Ophthalmic Plast Reconstr Surg 2018 Sep/Oct;34(5):467-471
Ophthalmic Plastic Surgery, Department of Ophthalmology, Lions Eye Institute, Albany Medical College, Albany, New York.
Purpose: To investigate the association between upper eyelid position relative to the corneal light reflex (MRD1) and to delineate an association between eyelid height and involutional lower eyelid entropion.
Methods: Retrospective study of patients presenting for entropion repair to an academic ophthalmic plastic surgery service. A total of 111 patients were included in the study; 95 had unilateral involutional lower eyelid entropion, and 16 had bilateral lower eyelid entropion. Patients with a history of previous eyelid surgery, trauma, upper eyelid entropion, or cicatricial changes were excluded from the study.
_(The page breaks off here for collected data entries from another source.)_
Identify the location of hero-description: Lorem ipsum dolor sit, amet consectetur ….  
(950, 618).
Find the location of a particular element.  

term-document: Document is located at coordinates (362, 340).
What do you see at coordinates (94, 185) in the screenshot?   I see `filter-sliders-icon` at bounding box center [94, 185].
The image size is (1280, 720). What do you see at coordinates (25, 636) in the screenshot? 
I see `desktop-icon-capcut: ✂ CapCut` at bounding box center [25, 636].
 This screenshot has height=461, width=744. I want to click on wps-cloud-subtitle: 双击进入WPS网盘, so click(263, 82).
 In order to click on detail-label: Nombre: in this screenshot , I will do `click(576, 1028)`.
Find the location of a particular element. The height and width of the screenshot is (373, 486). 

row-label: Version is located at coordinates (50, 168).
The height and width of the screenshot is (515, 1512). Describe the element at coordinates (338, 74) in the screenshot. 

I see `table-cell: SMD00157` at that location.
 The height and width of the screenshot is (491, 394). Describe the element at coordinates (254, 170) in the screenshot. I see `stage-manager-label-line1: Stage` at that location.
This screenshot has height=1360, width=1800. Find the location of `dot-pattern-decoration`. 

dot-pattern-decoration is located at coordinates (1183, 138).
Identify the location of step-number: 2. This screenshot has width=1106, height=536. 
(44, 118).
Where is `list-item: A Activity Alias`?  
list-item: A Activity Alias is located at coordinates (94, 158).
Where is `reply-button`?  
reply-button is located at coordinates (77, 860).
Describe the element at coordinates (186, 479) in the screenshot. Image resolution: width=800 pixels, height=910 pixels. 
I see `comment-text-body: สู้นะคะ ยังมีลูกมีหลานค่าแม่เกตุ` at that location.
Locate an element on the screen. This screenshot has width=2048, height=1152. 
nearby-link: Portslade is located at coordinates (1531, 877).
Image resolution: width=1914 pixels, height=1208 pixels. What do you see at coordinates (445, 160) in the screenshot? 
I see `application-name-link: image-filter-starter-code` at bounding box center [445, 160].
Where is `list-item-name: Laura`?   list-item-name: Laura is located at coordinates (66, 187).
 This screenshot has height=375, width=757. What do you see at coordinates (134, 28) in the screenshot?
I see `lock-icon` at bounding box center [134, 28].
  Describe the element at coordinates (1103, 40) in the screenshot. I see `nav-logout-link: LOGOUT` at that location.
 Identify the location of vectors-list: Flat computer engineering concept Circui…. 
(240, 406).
Results: Of the 95 patients with unilateral involutional lower eyelid entropion, 45 (47.4%) had a lesser MRD1 on the side ipsilateral to the involutional lower eyelid entropion. In this unilateral group, the mean MRD1 (± standard deviation) on the ipsilateral to the involutional lower eyelid entropion was 2.9 (±1.2) mm, while the mean MRD1 on the contralateral side was 3.3 (±1.0) mm. This difference was 0.4 mm and was statistically significant (p < 0.0001). Most patients with unilateral involutional entropion demonstrated a right-sided involutional lower eyelid entropion (56 of 95; 58.9%), although this finding was not statistically significant (p = 0.083). The frequency of true blepharoptosis (MRD1 ≤ 2.0 mm) was 24 of 95 (25.3%) in the unilateral involutional entropion group and was even higher in the bilateral involutional lower eyelid entropion group, with 7 of 16 (43.8%) patients exhibiting bilateral blepharoptosis.
Conclusions: Patients presenting with involutional lower eyelid entropion tend to have a relatively reduced MRD1 on the ipsilateral (affected) side. When both lower eyelids are affected by involutional entropion, the reduced MRD1 tends to be more pronounced.